Or “How I Learned Just Enough About Unicode Implementations To Solve a Bug”

Sam Havens
Jun 17 · 6 min read
Photo by Fausto García on Unsplash

Last week, I was investigating a bug, and in the process learned quite a bit about Unicode. After identifying the source of the bug, I found more instances of it in the wild. I’m writing this piece to pass on what I learned. The bug shows up when you:

  • Have a Python 3 backend…
  • Are processing strings which mix normal text and emoji…
  • Are Identifying spans of text based on string indexing (for example, using spaCy)…
  • And passing these indexes to a JavaScript front end

To make this tangible, here is an example of this bug I found in the wild, on the spaCy Rule-Based Matcher Demo.
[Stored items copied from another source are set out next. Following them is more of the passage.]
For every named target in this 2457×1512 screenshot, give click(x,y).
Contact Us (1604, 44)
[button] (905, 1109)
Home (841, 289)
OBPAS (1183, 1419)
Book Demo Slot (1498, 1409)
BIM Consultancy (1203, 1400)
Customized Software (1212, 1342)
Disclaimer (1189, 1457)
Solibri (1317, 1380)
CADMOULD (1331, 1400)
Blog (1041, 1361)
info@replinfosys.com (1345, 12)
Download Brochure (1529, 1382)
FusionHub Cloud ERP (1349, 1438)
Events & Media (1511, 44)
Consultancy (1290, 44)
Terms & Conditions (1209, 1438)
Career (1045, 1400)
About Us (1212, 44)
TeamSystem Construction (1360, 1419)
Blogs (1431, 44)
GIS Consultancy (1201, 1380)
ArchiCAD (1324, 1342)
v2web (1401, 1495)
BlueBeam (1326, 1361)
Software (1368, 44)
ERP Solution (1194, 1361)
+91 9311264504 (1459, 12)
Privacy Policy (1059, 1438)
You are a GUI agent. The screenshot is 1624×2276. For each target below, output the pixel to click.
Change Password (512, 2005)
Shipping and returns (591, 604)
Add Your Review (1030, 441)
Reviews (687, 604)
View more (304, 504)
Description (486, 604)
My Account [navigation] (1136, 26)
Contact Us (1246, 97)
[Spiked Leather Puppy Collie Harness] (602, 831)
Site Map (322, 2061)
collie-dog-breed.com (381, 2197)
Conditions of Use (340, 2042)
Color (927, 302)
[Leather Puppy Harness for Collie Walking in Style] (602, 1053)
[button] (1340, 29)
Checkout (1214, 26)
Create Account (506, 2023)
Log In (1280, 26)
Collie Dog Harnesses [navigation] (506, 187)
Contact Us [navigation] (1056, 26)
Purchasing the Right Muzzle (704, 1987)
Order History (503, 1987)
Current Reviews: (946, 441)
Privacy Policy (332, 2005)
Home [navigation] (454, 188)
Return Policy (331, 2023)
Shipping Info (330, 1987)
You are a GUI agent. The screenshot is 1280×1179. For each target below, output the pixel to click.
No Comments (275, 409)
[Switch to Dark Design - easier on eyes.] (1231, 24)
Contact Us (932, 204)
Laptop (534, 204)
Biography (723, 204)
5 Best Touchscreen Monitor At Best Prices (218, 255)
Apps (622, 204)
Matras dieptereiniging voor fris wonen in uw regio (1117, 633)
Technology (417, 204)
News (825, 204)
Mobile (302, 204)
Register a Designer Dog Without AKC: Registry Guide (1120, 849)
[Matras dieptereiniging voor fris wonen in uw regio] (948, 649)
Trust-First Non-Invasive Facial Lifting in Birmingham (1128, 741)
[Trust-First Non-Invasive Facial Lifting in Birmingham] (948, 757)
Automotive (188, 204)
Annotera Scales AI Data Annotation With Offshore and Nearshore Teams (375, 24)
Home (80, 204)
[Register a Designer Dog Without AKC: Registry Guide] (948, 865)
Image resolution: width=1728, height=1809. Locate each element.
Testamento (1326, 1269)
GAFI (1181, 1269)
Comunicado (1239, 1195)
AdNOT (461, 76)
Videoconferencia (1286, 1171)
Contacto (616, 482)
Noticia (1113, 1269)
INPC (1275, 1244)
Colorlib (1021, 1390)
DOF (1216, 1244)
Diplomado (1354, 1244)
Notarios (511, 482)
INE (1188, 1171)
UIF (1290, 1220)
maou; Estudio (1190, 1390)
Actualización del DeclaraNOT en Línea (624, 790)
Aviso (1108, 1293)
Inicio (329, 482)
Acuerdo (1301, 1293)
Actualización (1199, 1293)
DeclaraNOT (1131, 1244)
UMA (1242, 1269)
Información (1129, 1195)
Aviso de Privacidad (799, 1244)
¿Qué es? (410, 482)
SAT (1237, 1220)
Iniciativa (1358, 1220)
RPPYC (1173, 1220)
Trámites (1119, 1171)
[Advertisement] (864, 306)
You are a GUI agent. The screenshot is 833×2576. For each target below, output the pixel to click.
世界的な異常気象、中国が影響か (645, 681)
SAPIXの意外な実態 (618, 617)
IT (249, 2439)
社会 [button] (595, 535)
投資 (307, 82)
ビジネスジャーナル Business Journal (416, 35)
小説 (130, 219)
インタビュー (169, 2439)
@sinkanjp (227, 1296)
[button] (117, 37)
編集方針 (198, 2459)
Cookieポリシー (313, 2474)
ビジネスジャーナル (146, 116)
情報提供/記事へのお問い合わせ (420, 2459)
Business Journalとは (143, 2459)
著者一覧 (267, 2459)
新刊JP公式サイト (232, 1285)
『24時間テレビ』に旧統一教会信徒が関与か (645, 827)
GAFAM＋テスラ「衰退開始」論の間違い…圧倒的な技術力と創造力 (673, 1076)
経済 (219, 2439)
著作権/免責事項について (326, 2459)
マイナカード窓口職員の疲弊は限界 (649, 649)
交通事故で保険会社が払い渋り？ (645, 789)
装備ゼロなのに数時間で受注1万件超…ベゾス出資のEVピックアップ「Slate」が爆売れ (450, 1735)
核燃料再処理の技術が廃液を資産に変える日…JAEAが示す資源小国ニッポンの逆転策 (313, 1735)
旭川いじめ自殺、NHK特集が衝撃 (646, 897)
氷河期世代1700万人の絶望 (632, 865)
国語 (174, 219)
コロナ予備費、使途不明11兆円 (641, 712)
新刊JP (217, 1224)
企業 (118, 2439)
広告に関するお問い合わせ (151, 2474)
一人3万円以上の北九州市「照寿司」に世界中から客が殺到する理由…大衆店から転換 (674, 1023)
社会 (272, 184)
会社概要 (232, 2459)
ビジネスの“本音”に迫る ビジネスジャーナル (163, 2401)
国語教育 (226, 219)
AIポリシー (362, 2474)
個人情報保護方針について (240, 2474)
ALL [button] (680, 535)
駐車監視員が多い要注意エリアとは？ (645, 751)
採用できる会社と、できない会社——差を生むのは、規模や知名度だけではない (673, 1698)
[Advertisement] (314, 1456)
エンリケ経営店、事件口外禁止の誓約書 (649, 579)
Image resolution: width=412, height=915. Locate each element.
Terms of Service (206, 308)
If you attempt to find the substring “firemen” in the larger string “👨🏻‍🚒 firemen drive firetrucks”, you see:

Uhm… 🤔

What is Unicode?

Unicode is [a] universal character set that defines the list of characters from [a] majority of writing systems and associates for every character [a] unique number (code point).

Unicode deals with characters as abstract terms. Every abstract character has an associated name, e.g. LATIN SMALL LETTER A. The rendered form (glyph) of this character is a.

A code point is a number assigned to a single character.

The code point is presented in the format U+<hex>, where U+ is a prefix that means Unicode and <hex> is a number in hexadecimal. For example U+0041 and U+2603 are code points.

Code points are numbers in a range from U+0000 to U+10FFFF.

- Dmitri Pavlutin, “What every JavaScript developer should know about Unicode

To make this tangible: “👨🏻‍🚒” is known as “Man Firefighter: Light Skin Tone” and is made up of the code points “U+1F468, U+1F3FB, U+200D, U+1F692”, which are in turn:

Once you know that

The Fitzpatrick skin typing test is a numerical classification schema for human skin color. — [Wikipedia]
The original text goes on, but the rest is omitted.